Zhong Xiaodan, Li Yu, Xie Yang, Zhang Yueqi, Wang Mengwen, Jiang Hongcheng, Liu Zixuan, Dai Lei, Li Lina, Wang Honghui, Madhusudhan Thati, Zeng Hesong, Wang Hongjie
Department of Cardiology, Tongji Hospital, Tongji Medical College, Huazhong University of Science and Technology, Wuhan, 430030, Hubei, China; Hubei Provincial Engineering Research Center of Vascular Interventional Therapy, Wuhan, 430030, Hubei, China.
Department of Cardiology, Fuwai Yunnan Hospital, Chinese Academy of Medical Sciences, Affiliated Cardiovascular Hospital of Kunming Medical University, Kunming, 650102, Yunnan, China.
Eur J Pharmacol. 2025 Sep 15;1003:177956. doi: 10.1016/j.ejphar.2025.177956. Epub 2025 Jul 16.
Diabetic cardiomyopathy (DCM) is a common complication of diabetes mellitus and frequently progresses to heart failure. Although the deubiquitinase OTUB1 has demonstrated protective effects in DCM, the upstream regulatory mechanisms governing its expression and their influence on mitochondrial function remain unclear.
We used a short-term insulinopenic diabetic mouse model supplemented with exogenous protein C (PC) to investigate the role of activated protein C (aPC) in regulating OTUB1 during early-stage DCM. A thrombomodulin-mutant (TM) mouse model, which limits endogenous PC activation, was employed to assess long-term effects. Additionally, a microRNA miR-493-5p sponge was delivered via recombinant adeno-associated virus (rAAV) to evaluate the therapeutic potential of miR-493-5p inhibition.
Exogenous PC supplementation preserved cardiac function and restored OTUB1 protein levels in early-stage DCM without affecting Otub1 mRNA expression. In contrast, TM mice exhibited exacerbated cardiac dysfunction and reduced OTUB1 protein abundance.
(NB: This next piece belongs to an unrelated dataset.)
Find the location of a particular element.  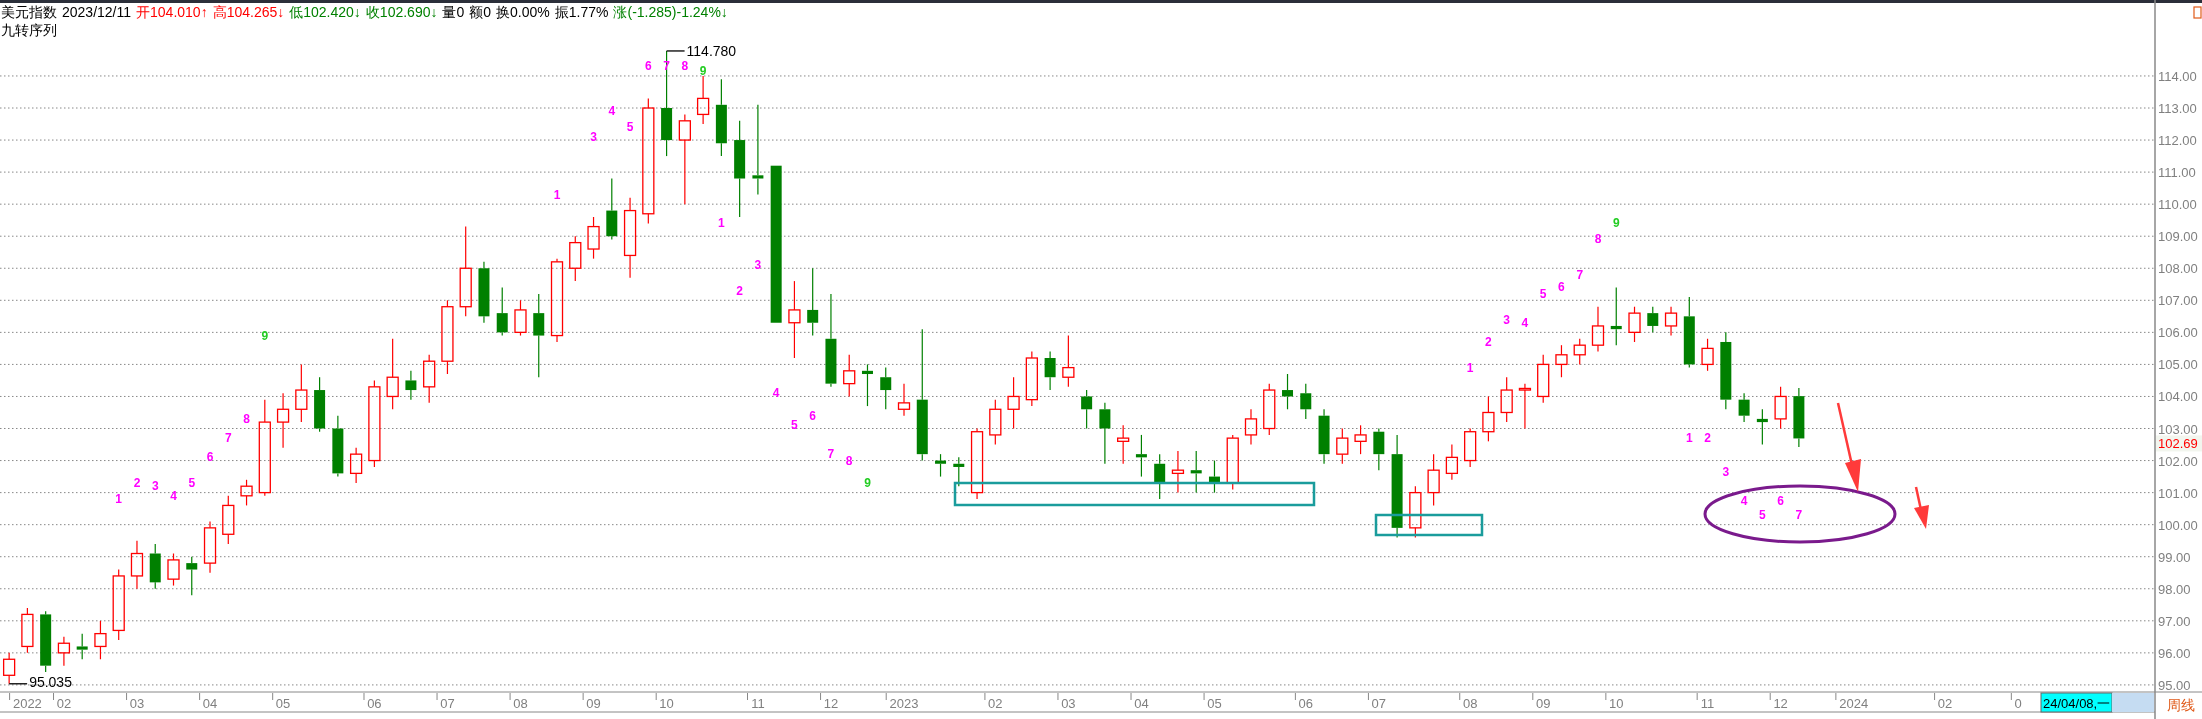

axis-label: 114.00 is located at coordinates (2178, 76).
Mechanistically, we identified miR-493-5p as a direct translational repressor of OTUB1, which was upregulated in diabetic hearts and downregulated by aPC through endothelial protein C receptor-protease-activated receptor 1 signaling. Both in vitro and in vivo experiments confirmed that miR-493-5p impairs OTUB1-mediated mitochondrial function, resulting in cardiomyocyte apoptosis. Inhibition of miR-493-5p via rAAV-sponge delivery restored OTUB1 levels, improved mitochondrial morphology, and significantly enhanced cardiac function in diabetic mice.
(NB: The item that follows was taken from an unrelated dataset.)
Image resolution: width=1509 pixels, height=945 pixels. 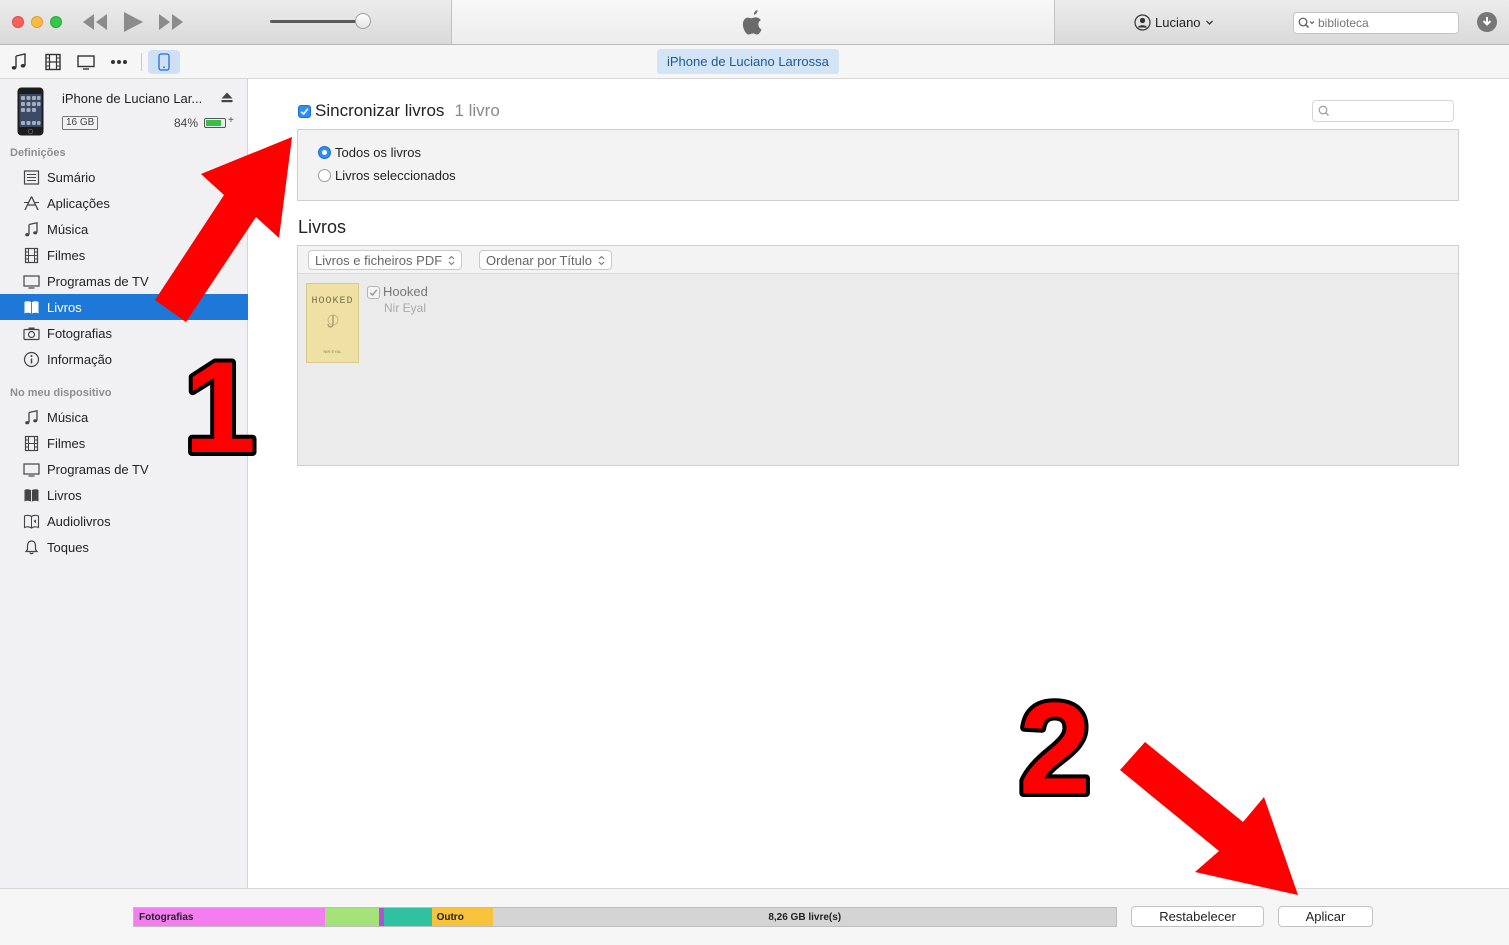 I want to click on option-selected-books-label: Livros seleccionados, so click(x=396, y=176).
Our findings identify the aPC/miR-493-5p/OTUB1 axis as a critical regulatory pathway in DCM pathogenesis. Targeting this axis may represent a promising therapeutic strategy for preserving mitochondrial integrity and preventing diabetic cardiac dysfunction.
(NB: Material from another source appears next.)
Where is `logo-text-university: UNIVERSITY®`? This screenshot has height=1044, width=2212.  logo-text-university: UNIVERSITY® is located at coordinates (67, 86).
糖尿病性心肌病(DCM)是糖尿病的常见并发症,常进展为心力衰竭。尽管去泛素化酶OTUB1已在DCM中显示出保护作用,但其表达的上游调控机制及其对线粒体功能的影响仍不清楚。
我们使用补充外源性蛋白C(PC)的短期胰岛素缺乏型糖尿病小鼠模型,研究活化蛋白C(aPC)在早期DCM中调节OTUB1的作用。采用限制内源性PC激活的血栓调节蛋白突变体(TM)小鼠模型评估长期影响。此外,通过重组腺相关病毒(rAAV)递送微小RNA miR-493-5p海绵,以评估抑制miR-493-5p的治疗潜力。
补充外源性PC可保留早期DCM的心脏功能并恢复OTUB1蛋白水平,而不影响Otub1 mRNA表达。相比之下,TM小鼠表现出心脏功能障碍加剧和OTUB1蛋白丰度降低。机制上,我们确定miR-493-5p是OTUB1的直接翻译抑制因子,其在糖尿病心脏中上调,并通过内皮蛋白C受体-蛋白酶激活受体1信号通路被aPC下调。体外和体内实验均证实,miR-493-5p损害OTUB1介导的线粒体功能,导致心肌细胞凋亡。通过rAAV-海绵递送抑制miR-493-5p可恢复OTUB1水平,改善线粒体形态,并显著增强糖尿病小鼠的心脏功能。
我们的研究结果确定aPC/miR-493-5p/OTUB1轴是DCM发病机制中的关键调控途径。靶向该轴可能是一种有前景的治疗策略,可维持线粒体完整性并预防糖尿病性心脏功能障碍。